While there are some habits that should be broken, there are a few habits that may be worth making in the name of ending global poverty. For example, if the bad habit in question is spending money on a large, frivolous coffee every day, then a good habit that could replace it would be using the money spent to fund a program that fights global poverty.
Jeremy Dean, author and founder of PsyBlog, offers years of experience in how to break a bad habit, and in one particular post entitled How to Help Other People Change Their Habits. According to Dean, there are three simple steps to helping someone break a habit. Following the steps below can help break a habit and make room for good habits that could change the world.
Step 1: Acknowledge that the person in question wants to change a habit and is open to help in doing so.
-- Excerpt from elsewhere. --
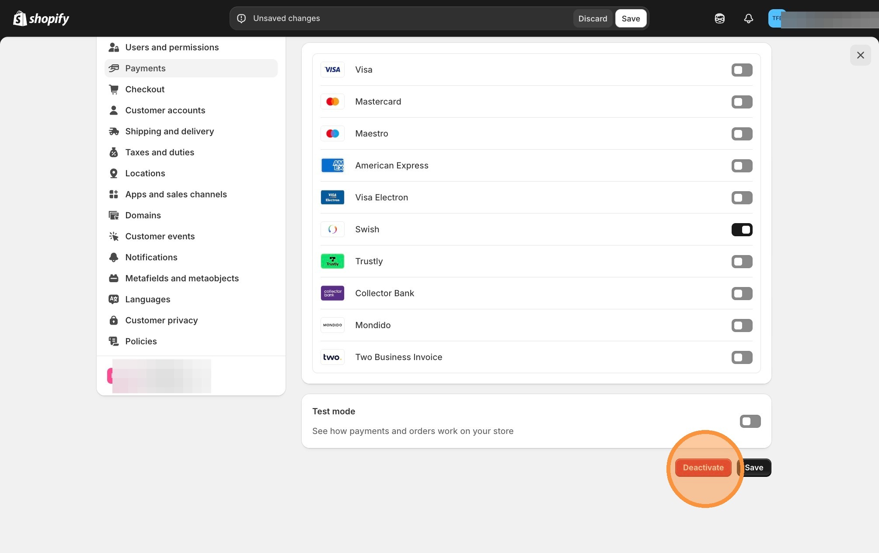Click the Checkout cart icon
Image resolution: width=879 pixels, height=553 pixels.
pos(114,89)
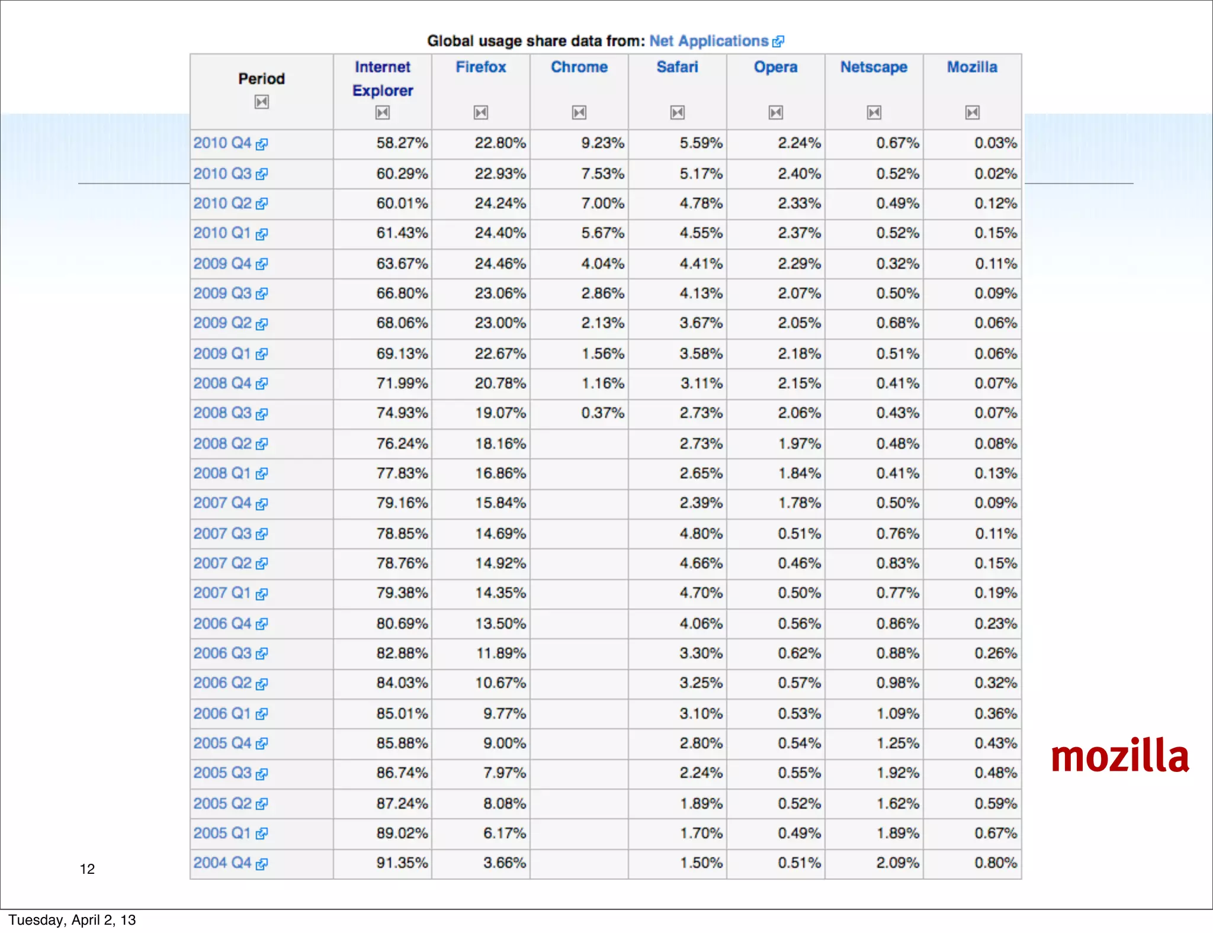Open the Net Applications link

click(708, 41)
As long as they are open to change, then they are ready for step two.
Step 2: Avoid a judgmental attitude. Find a balance between a voice of support and encouragement and a tone of judgment. It is a habit in and of its self to remain non-judgmental, but when assisting another in achieving a difficult goal, even footing is a must.
Step 3: Increase self-awareness and identify the situation that encourages the bad habit. Many habits are performed unconsciously, repeatedly and in recurring situations. Identifying the situation or emotions that trigger the behavior help to break a habit and the reversal can begin.
Remember to work together when breaking a bad habit, and try not force someone to change if there is no desire to do so. Through his research, Dean says that it could take up to two months to break a habit, but with support and perseverance, it can be done. Try channeling bad habit energy into good causes like blogging for the Borgen Project, taking the Pledge, or trading in the cost of your daily coffee for a vaccination sponsored by UNICEF.